ChanServ changed the topic of #lima to: Development channel for open source lima driver for ARM Mali4** GPUs - Kernel has landed in mainline, userspace driver is part of mesa - Logs at https://people.freedesktop.org/~cbrill/dri-log/index.php?channel=lima and https://freenode.irclog.whitequark.org/lima - Contact ARM for binary driver support!
yuq825 has joined #lima
<yuq825> anarsoul: hi, I get "pak0.pk3" missing error when run ioquick3.arm how do you solve this
<yuq825> ok, get one from github
<anarsoul> yuq825: I've bought q3a on gog.com quite a while ago
<yuq825> oh, I can't play it , need key, and my keyboard freeze in the menu
<yuq825> i'll try other ones
<anarsoul> :(
<anarsoul> yuq825: that's weird that your kbd doesn't work
<anarsoul> yuq825: you can start demo from cmdline
<yuq825> how?
<anarsoul> try something like 'ioquake3.arm +demo four'
<anarsoul> yuq825: also make sure renderer is opengl1 in ~/.q3a/baseq3/q3config.cfg
<yuq825> get the demo run with opengl1, seem ok first time
<yuq825> maybe I need to try several times
<anarsoul> yuq825: yeah, with the latest MR it's more stable for q3a, it still fails once in a while but not as often as with version from two days ago
<anarsoul> supertuxkart still fails almost every time though :(
<yuq825> then seems I should try supertuxkart, I see it's readme say it need opengl3?
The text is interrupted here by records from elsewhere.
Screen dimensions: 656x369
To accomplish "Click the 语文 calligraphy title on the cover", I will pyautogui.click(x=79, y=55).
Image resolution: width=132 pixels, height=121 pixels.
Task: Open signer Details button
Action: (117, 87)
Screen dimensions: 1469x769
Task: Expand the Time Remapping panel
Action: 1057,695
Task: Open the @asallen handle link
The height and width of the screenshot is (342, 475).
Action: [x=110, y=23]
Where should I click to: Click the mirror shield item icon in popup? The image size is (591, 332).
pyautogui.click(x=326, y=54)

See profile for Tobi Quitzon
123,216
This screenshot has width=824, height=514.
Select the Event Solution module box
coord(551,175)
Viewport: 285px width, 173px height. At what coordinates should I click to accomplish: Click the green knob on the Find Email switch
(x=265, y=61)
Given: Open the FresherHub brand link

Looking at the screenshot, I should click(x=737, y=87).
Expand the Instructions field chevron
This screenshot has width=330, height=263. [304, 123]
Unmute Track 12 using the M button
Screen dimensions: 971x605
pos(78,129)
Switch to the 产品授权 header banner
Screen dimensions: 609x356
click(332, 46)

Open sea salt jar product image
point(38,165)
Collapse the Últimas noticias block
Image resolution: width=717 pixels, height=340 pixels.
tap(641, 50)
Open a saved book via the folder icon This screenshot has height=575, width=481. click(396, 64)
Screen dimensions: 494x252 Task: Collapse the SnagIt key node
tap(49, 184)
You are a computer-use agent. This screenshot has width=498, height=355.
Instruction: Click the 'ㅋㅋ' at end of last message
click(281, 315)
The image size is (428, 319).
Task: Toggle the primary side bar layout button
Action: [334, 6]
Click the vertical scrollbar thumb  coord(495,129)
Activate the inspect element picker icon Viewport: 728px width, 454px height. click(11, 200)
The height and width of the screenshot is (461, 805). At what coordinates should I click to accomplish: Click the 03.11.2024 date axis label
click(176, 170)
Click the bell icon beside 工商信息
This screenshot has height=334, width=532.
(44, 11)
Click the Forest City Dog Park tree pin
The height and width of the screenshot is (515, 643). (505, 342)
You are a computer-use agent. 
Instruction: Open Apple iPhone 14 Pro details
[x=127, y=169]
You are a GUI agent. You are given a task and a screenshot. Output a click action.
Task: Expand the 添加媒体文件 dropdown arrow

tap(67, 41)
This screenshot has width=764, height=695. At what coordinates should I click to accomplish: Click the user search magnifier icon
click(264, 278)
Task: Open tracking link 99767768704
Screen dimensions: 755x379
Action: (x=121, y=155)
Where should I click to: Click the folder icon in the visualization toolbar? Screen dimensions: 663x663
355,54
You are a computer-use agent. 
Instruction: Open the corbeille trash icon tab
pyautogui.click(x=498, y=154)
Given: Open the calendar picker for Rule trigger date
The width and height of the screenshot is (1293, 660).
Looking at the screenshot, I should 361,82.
<yuq825> and wayland only?
<anarsoul> yuq825: it has fallback for gles1
<anarsoul> it's not wayland-only
<anarsoul> yuq825: you can run q3a demo in loop, let me find cmdline for you...
<yuq825> then could you get me a supertuxkart apitrace for X11?
<yuq825> your last one is for wayland
<anarsoul> try '+set loop "timedemo 1; demo four; set nextdemo vstr loop" +vstr loop'
<yuq825> I may also try to apitrace it on x86 then replay on arm
<anarsoul> sure, just give me some time...
<yuq825> how to show framerate with comand in q3a?
<anarsoul> +set cg_drawFPS 1
<anarsoul> check your ~/.q3a/baseq3/q3config.cfg
<anarsoul> :)
<yuq825> thanks
<yuq825> it's only around 10FPS on my H3...
<anarsoul> yuq825: up to 40 in 1024x768 on my A64
<yuq825> my monitor resolution is 1920x1080
<anarsoul> run it in windowed mode?
<yuq825> much better with '+set r_mode -1 +set r_customheight 768 +set r_customwidth 1024'
<yuq825> but I can't see ppmmu fail when loop demo, only see it once when do '/r_mode -1' in the console
<yuq825> this remind me it may be due to change resolution, about the PLB/PP stream
<yuq825> when on job with resolution A saved, then flushed when resolution B
dddddd has quit [Ping timeout: 260 seconds]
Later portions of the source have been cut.